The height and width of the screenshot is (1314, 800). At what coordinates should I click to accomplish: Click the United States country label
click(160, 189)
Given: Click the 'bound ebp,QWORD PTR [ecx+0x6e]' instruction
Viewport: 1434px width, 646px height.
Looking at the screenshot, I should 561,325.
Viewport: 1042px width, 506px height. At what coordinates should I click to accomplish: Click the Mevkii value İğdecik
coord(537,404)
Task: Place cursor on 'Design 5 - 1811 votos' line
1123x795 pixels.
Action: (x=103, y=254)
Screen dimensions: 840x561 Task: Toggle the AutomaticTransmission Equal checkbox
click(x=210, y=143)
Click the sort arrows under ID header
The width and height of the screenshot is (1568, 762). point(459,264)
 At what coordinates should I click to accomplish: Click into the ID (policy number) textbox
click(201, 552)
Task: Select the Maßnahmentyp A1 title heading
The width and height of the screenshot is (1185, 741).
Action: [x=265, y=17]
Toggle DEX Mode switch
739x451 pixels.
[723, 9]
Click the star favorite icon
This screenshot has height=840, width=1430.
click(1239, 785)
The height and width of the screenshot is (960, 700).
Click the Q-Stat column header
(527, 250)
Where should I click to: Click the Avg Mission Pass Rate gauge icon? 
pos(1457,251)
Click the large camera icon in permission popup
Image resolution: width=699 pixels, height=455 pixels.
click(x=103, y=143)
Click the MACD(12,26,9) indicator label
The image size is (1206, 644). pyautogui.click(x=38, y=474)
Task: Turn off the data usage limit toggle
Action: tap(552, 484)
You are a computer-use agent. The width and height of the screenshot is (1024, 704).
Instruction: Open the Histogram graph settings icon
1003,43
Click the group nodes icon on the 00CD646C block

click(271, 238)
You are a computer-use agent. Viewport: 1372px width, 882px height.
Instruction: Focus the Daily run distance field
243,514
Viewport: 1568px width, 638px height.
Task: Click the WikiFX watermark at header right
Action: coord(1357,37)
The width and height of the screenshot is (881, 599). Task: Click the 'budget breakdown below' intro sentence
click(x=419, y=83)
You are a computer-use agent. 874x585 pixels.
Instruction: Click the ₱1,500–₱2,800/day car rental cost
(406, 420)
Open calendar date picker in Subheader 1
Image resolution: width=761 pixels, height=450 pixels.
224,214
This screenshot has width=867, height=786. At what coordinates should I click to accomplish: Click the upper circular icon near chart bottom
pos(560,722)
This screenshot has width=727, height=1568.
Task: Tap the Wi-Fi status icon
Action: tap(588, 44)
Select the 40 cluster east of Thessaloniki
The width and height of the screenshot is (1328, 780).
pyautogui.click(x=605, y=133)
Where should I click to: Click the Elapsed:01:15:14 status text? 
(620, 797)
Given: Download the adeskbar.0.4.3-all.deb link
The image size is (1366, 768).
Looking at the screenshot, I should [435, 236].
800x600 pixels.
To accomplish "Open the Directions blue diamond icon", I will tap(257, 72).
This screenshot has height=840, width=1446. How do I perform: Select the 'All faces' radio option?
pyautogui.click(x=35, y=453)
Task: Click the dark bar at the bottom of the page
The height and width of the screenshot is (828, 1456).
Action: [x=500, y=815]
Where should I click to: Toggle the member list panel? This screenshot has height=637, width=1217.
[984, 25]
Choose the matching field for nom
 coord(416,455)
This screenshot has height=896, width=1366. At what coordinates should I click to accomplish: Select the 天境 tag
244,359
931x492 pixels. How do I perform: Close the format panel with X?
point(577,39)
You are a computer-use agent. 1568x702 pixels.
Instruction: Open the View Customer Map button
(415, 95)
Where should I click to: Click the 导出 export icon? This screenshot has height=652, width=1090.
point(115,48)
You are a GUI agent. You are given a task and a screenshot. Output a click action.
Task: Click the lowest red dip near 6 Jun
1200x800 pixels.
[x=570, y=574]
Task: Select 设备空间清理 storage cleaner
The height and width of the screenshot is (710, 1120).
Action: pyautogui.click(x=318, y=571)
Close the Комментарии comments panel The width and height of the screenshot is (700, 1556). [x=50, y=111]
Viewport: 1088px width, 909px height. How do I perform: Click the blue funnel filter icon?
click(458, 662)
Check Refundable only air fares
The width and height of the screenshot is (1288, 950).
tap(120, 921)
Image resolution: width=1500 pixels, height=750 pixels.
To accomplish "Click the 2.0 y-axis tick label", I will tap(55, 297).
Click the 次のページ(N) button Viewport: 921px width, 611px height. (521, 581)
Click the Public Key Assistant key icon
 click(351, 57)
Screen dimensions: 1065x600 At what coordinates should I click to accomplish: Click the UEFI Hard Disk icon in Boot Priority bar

GOAL OF THE EXERCISE:
Above are some records; copy exactly the lines from the one with "Click the group" through the one with "Open calendar date picker in Subheader 1", both included, and no others.

PROBLEM SOLUTION:
Click the group nodes icon on the 00CD646C block

click(271, 238)
You are a computer-use agent. Viewport: 1372px width, 882px height.
Instruction: Focus the Daily run distance field
243,514
Viewport: 1568px width, 638px height.
Task: Click the WikiFX watermark at header right
Action: coord(1357,37)
The width and height of the screenshot is (881, 599). Task: Click the 'budget breakdown below' intro sentence
click(x=419, y=83)
You are a computer-use agent. 874x585 pixels.
Instruction: Click the ₱1,500–₱2,800/day car rental cost
(406, 420)
Open calendar date picker in Subheader 1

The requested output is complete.